--- Start ---
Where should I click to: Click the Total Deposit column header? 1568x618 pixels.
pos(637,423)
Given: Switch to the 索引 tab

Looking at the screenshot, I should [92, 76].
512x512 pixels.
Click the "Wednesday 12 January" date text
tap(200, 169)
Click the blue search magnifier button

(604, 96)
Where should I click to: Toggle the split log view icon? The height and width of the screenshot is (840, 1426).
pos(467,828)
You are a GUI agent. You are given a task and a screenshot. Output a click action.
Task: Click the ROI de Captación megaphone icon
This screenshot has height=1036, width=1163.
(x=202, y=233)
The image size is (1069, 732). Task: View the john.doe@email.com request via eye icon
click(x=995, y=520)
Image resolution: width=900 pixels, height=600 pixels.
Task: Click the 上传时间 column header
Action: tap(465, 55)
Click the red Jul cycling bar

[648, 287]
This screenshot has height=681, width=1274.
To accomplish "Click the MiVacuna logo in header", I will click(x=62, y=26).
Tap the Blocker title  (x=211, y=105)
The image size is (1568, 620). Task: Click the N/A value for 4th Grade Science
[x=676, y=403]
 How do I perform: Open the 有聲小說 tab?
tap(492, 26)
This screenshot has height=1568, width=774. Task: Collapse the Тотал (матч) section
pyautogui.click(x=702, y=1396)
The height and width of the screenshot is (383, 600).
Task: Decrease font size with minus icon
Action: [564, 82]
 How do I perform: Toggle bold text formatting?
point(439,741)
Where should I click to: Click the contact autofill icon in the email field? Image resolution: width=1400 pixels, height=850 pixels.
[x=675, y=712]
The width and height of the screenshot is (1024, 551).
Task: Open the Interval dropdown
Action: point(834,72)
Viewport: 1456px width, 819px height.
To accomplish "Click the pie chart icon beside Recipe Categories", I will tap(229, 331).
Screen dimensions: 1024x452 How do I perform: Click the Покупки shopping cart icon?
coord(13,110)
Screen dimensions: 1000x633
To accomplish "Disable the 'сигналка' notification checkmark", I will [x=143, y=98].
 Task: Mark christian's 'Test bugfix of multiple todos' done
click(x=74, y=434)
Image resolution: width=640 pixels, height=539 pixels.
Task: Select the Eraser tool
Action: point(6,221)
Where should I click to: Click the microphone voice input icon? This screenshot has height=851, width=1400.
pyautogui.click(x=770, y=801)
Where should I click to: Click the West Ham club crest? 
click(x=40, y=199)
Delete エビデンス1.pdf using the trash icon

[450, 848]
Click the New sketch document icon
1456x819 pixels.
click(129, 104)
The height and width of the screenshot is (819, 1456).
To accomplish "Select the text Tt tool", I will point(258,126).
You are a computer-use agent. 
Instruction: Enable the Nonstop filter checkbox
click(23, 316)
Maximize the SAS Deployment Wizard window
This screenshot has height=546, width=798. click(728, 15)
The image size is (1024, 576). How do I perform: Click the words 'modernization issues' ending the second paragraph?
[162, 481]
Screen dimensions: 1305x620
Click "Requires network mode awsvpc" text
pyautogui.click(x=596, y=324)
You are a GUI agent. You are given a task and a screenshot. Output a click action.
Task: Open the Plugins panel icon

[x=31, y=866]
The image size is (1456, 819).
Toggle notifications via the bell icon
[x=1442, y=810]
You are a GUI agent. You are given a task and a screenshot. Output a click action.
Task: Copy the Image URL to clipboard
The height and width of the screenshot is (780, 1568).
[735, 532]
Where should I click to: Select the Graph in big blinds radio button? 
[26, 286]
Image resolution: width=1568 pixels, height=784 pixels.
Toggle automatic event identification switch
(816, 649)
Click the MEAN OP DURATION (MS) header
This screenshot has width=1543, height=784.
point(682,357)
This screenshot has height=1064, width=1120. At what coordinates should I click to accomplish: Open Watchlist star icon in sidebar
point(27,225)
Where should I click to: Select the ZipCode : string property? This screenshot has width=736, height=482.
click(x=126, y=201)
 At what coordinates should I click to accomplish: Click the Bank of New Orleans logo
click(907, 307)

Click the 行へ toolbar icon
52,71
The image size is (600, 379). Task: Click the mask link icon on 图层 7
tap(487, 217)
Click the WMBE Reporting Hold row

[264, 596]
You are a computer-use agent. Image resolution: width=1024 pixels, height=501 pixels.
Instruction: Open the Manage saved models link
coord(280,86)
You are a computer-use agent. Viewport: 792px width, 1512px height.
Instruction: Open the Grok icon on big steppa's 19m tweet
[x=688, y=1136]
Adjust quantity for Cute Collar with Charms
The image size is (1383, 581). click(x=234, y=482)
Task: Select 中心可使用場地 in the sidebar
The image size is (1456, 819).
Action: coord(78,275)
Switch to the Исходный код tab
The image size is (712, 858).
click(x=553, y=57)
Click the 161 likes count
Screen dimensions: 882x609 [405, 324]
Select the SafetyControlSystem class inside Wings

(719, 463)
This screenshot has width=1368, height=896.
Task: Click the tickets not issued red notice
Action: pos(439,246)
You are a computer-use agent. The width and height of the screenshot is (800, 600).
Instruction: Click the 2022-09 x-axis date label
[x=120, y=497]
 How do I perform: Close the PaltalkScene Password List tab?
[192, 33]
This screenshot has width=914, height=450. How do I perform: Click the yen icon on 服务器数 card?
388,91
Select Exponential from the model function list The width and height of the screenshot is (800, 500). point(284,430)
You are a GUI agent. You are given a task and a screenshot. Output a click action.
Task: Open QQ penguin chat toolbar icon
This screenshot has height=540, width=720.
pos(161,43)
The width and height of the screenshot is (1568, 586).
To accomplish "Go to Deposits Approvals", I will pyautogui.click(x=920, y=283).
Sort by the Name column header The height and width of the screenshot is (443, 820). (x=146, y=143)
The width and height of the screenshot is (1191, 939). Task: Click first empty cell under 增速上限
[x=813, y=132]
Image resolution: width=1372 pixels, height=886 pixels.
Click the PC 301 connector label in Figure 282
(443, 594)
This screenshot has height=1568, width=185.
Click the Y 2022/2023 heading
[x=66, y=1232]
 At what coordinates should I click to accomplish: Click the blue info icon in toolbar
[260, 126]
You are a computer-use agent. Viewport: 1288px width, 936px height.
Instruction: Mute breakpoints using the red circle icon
--- End ---
Short task
Can you convert the data into a JSON list of strings, one per line with blank lines left out, beginning at the line that has "Task: Select 中心可使用場地 in the sidebar" and stopping after the line that has "Sort by the"?

Correct response
[
  "Task: Select 中心可使用場地 in the sidebar",
  "The image size is (1456, 819).",
  "Action: coord(78,275)",
  "Switch to the Исходный код tab",
  "The image size is (712, 858).",
  "click(x=553, y=57)",
  "Click the 161 likes count",
  "Screen dimensions: 882x609 [405, 324]",
  "Select the SafetyControlSystem class inside Wings",
  "(719, 463)",
  "This screenshot has width=1368, height=896.",
  "Task: Click the tickets not issued red notice",
  "Action: pos(439,246)",
  "You are a computer-use agent. The width and height of the screenshot is (800, 600).",
  "Instruction: Click the 2022-09 x-axis date label",
  "[x=120, y=497]",
  " How do I perform: Close the PaltalkScene Password List tab?",
  "[192, 33]",
  "This screenshot has width=914, height=450. How do I perform: Click the yen icon on 服务器数 card?",
  "388,91",
  "Select Exponential from the model function list The width and height of the screenshot is (800, 500). point(284,430)",
  "You are a GUI agent. You are given a task and a screenshot. Output a click action.",
  "Task: Open QQ penguin chat toolbar icon",
  "This screenshot has height=540, width=720.",
  "pos(161,43)",
  "The width and height of the screenshot is (1568, 586).",
  "To accomplish \"Go to Deposits Approvals\", I will pyautogui.click(x=920, y=283).",
  "Sort by the Name column header The height and width of the screenshot is (443, 820). (x=146, y=143)"
]